Find the line below with "The image size is (529, 482).". Print it and every line after it exactly, through the last line, leaving out the pictures.

··· INPUT RECORDS ···

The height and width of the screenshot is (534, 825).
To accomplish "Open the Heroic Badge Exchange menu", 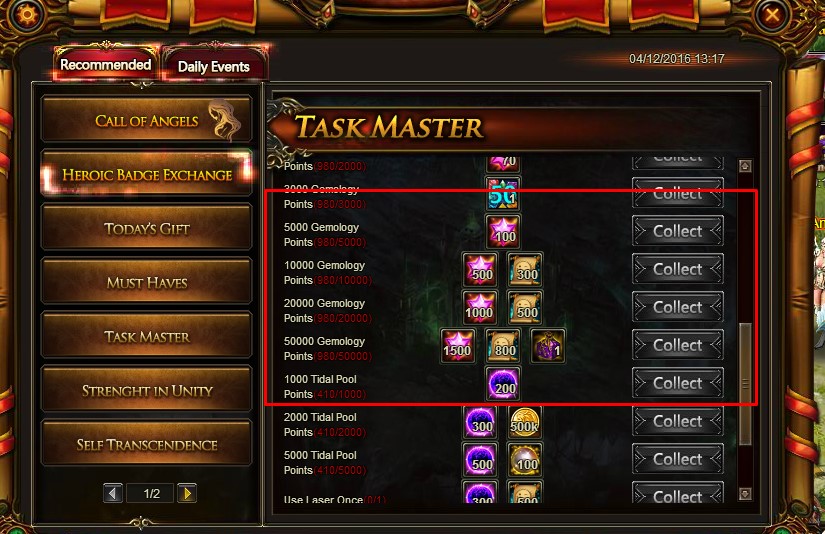I will point(147,174).
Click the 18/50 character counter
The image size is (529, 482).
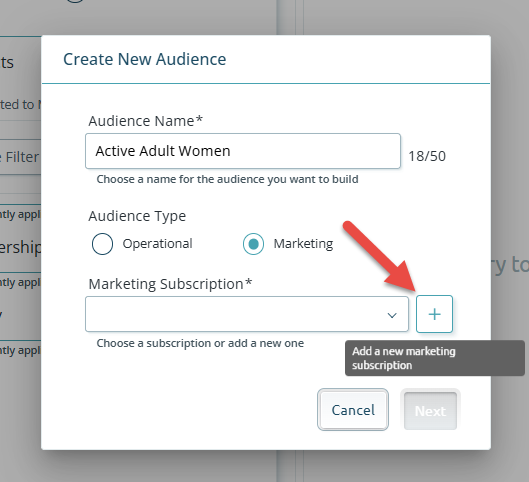(427, 156)
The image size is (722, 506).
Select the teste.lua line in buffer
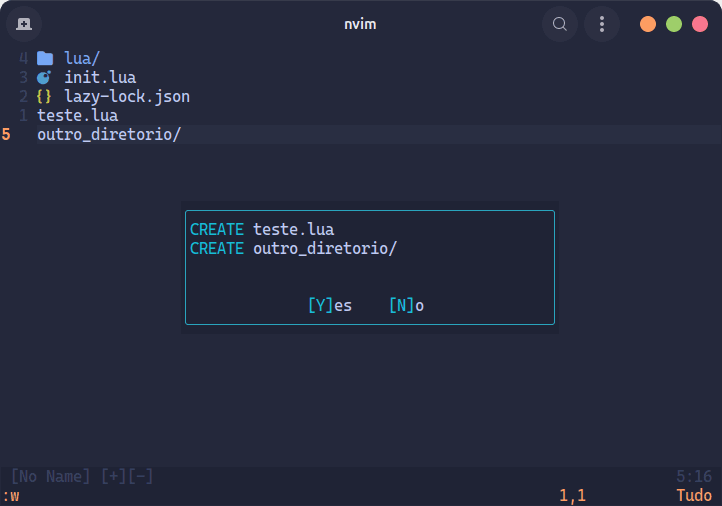[78, 116]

···

RESPONSE AREA >>
The image size is (529, 482).
(427, 156)
The image size is (722, 506).
Select the teste.lua line in buffer
[78, 116]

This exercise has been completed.